The salt cod preservation was introduced by the Basque people, based on the methodology applied to whale meat [1]. Salted cod has been the basis of several culinary recipes in Mediterranean gastronomy. Portuguese yellow cured cod fish stands upon the Newfoundland methodology of light curing, and this knowledge was brought to Europe by the Portuguese fishermen [2]. This kind of methodology confers an amber colour, a lower salt content, and a typical flavour to the final product. Presently, according to Portuguese legislation (DL no. 25/2005 28 of January), yellow cure codfish is a product with 12-16% salt content and 45% moisture after drying with a characteristic yellow colour.

In the traditional method, the raw salted fish is washed and submitted to soaking, which can be for several hours, and successive drying and press-pilling periods [3]. As this cure is performed with a lower amount of salt, the fish becomes more predisposed to microbial development, mainly slime-forming bacteria. Thus, it is imperative to dry this raw material immediately after soaking, usually at about 27°C in an atmosphere having about 50-55% of relative humidity in the first drying period and 60-65% over the subsequent ones. The drying periods must be carried out for 12 h [3, 4].

The slime formation in the yellow cure could be observed through the press-pilling period and also in the initial stages of drying. The flesh surface of the fish presents a layer of semigreasy and sticky glistening substance, and the odor is very characteristically strong and pungent [5].

A study performed by Dussault [5] about the bacteriology of this yellow curing reveals that during the first few days of curing, there was a sharp increase of total microorganisms, from 104 to 105 per cm2, of the flesh surface, followed by a gradual decline during the subsequent drying operation. Predominant microbiota consisted of Micrococci, Achromobacter, Flavobacterium, Pseudomonas, and Sarcina. Many of the Micrococcus strains exhibited an increasing proteolytic activity up to a maximum in 2% NaCl and declining to zero in 12% NaCl, and about 50% of the cultures were capable to reduce trimethylamine oxide (TMAO) to trimethylamine (TMA). This observation may lead to the assumption that the characteristic flavour and aroma of the yellow cure must be due to the activities of such Micrococci [5]. High levels of TMA and total basic volatile compounds (TBV) would be indicators of the bacterial spoilage [6, 7]. Free amino acids and TMA values in yellow cured cod are higher than in dry-heavy-salted cod which may be correlated with the difference in bacterial counts, those of yellow cured cod being much higher than those of dry-heavy-salted cod [4].

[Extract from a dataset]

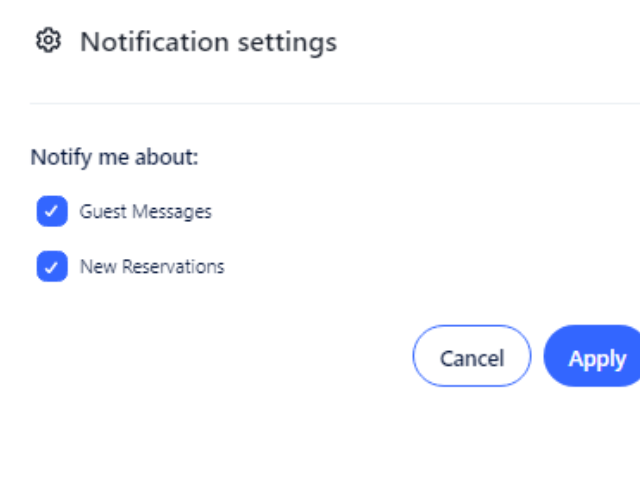This screenshot has width=640, height=480.
Task: Click the blue tick box for Guest Messages
Action: pyautogui.click(x=52, y=211)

Ancient and some more recent studies relating to salted codfish bacteria were performed by several authors [5, 820]; however, there is very little information about the evolution of microbial quantity and diversity and the role played by these microorganisms throughout the yellow cure process.

There is a growing demand for yellow cured cod specially during festive seasons, and it has higher economic value than the white salted cod (dry-heavy-salted), which is evident when browsing commercial or restaurant sites (http://www.napoleao.eu/cc/portuguese-gourmet;http://Culinarybackstreets.com/cities-category/Lisbon/2020/bacalhau), because of its unique sensorial characteristics greatly appreciated in the gourmet market as reported by Gomes et al. [21].

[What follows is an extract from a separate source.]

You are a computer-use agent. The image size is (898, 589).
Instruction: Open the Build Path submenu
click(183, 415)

However, because of its higher risk of deterioration during process and storage, it is produced in small quantities requiring experienced handiwork.

The purpose of this study was to typify the main microbial functional groups along the curing process and establish microbiological indicators that are borderline between the preserved product and the product already in the spoiling phase related with physicochemical properties, which could became useful for the industrial process control. The findings shall contribute to interfere in the technological process that will make the yellow cure a scientifically controllable process and not, as it still happens today, an artisanal process based on empiricism causing many commercial losses.

2. Materials and Methods

A total of 28 codfish from Iceland were supplied by two local factories that produced them under commercial conditions illustrated in Figure 1.

Raw salted codfish already beheaded, opened, and gutted (without being dried) presented about 4 to 5 kg each. Selected specimens were immersed in water for 24 h, and after press-pilling, fish went to an artificial dryer for 48 h at 22°C under a relative humidity of 54% (1st dry). Then, they were submitted to another pressing followed by another drying period at 22°C over 48 h under a relative humidity of 45% (2nd dry). After this process, fish were stored at 0-7°C and under 75% of relative humidity (final product), until the first signs of deterioration (after 3 months) and the appearance of putrefaction with slime and unpleasant odors (after 5 months) were achieved. From each of these seven stages (raw codfish, after soaking, 1st dry, 2nd dry, final product, after 3 months, and after 5 months), 4 fish samples were removed to perform the microbial and physicochemical analyses.

Portions from the loin, tail, and wing muscle were aseptically taken from each fish, and 10 g of mixed samples was collected for a Stomacher bag containing 90 mL of tryptone saline solution (0.1% of tryptone—Scharlau 07-154 and 1% of NaCl). After homogenization in a Stomacher for 4 min, a series of tenfold dilutions were made.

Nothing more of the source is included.